研究課題/領域番号 |
20K07004
|
研究機関 | 大阪大谷大学 |
研究代表者 |
山田 佳太 大阪大谷大学, 薬学部, 講師 (80584185)
|
研究期間 (年度) |
2020-04-01 – 2023-03-31
|
キーワード | マイナー酸性糖鎖 / 糖ペプチド解析 / 糖脂質 |
研究実績の概要 |
前年度は、血清中のマイナー酸性O-結合型糖鎖やN-結合型糖鎖の解析を実施しており、膵臓癌患者血清で発現量が変動するマイナー酸性糖鎖成分を見出した。本年度では、見出したマイナー酸性糖鎖と膵臓がんとの関連を明らかにするため、膵臓がんで発現量が変動するマイナー酸性糖鎖のキャリアタンパク質の特定に着手した。既存のグライコプロテオミクス手法では、微量のマイナー酸性糖鎖のキャリアタンパク質の特定は困難であるため、先ずは解析手法の開発を行った。

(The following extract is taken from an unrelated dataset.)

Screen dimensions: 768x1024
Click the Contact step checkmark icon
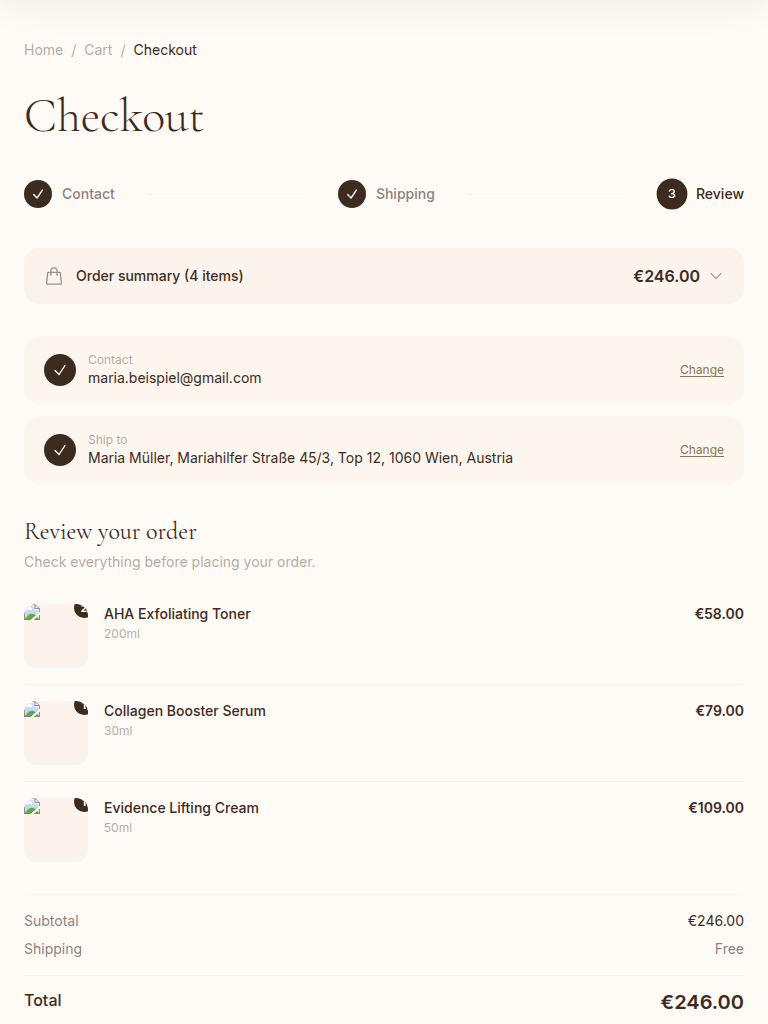38,194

キャリアタンパク質を特定するためには、血清中のマイナー酸性糖鎖を糖ペプチドの状態で測定する必要があるため、血清中の糖ペプチドを網羅的に測定できる手法を開発すると共に、それらの糖ペプチド群からマイナー酸性糖鎖を有するペプチドを分離できる技術を確立した。本法を用いて血清中の酸性糖ペプチド群の検出及び単離に成功しているが、ペプチドの配列解析までは至らなかった。今後、単離した酸性糖ペプチド群を質量分析法で解析し、マイナー酸性糖鎖のキャリアタンパク質を特定する予定である。 今年度は上記のキャリアタンパク質を特定する検討と共に、血清中の遊離型糖鎖の解析手法の検討も実施した。血清中に存在する細胞外微粒子に内包される遊離型糖鎖等を網羅的に検出できる処理法を確立し、簡便に遊離型糖鎖を検出することが可能になった。本法を用いて幾つかの健常者検体と膵臓がん検体を解析し、候補となりうる糖鎖群を見出している。本検討については、今後多検体の解析を進め診断性能を評価する予定である。 また、血清中の糖脂質糖鎖の解析にも着手した。しかしながら現在実施している手法は、非常に精製ステップの多い手法であり、多検体解析は困難に思われた。糖脂質解析については、さらなる解析手法の検討が必要である。
|
現在までの達成度 (区分) |
現在までの達成度 (区分)
3: やや遅れている
理由
本年度は、マイナー酸性糖鎖のキャリアタンパク質を特定するための技術を確立することができた。本手法の検討はかなり困難であると考えられたが、考案した糖ペプチドの精製手法や検出方法が非常に上手く機能したため、大きな技術課題は解消された。また、遊離型糖鎖解析については、解析手法の確立することができたため、概ね予定通りに進行していると判断される。一方、糖脂質糖鎖の解析については、本年度目的としていた解析手法の確立を達成することができなかった。本検討が遅れた要因として、購入手配を進めていた海外の試薬やキット等が昨今の世界情勢により入手できなかったことが挙げられる。入手できなかった試薬類は、次年度中には入手できる見込みであるため、引き続き検討を続ける予定である。
|
今後の研究の推進方策 |
開発した糖ペプチド解析手法を用いて、膵臓がんで発現量が変動するマイナー酸性糖鎖のキャリアタンパク質を特定を引き続き実施する。また、遊離型糖鎖については、多検体解析を実施し、候補とする糖鎖の診断性能を評価したい。さらに、前年度、試薬の入手に関する問題から、実施が止まっている糖脂質糖鎖の解析についても進めて行く予定である。多検体解析が可能な簡便な手法を確立し、膵臓がんと健常者血清間の比較解析を実施する。
|
次年度使用額が生じた理由 |
今年度は、糖脂質解析用のあらたな分析系を構築するため、いくつかの試薬類やキット類を購入する予定であった。しかしながら、購入手配後、3カ月以上たっても納品されない状況となり、その後年度内での納品が不可能であることが明らかになり、本試薬類の購入に充てていた費用を年度内に使用することができなかった。別の試薬類等での予備検討も実施したが、当初購入予定の試薬程の効果が期待できないため、年度内での予算の使用は諦めた。購入を予定している試薬類については、次年度中に納品される見込みであるため、それらの試薬類を購入することで、未使用額が消費される。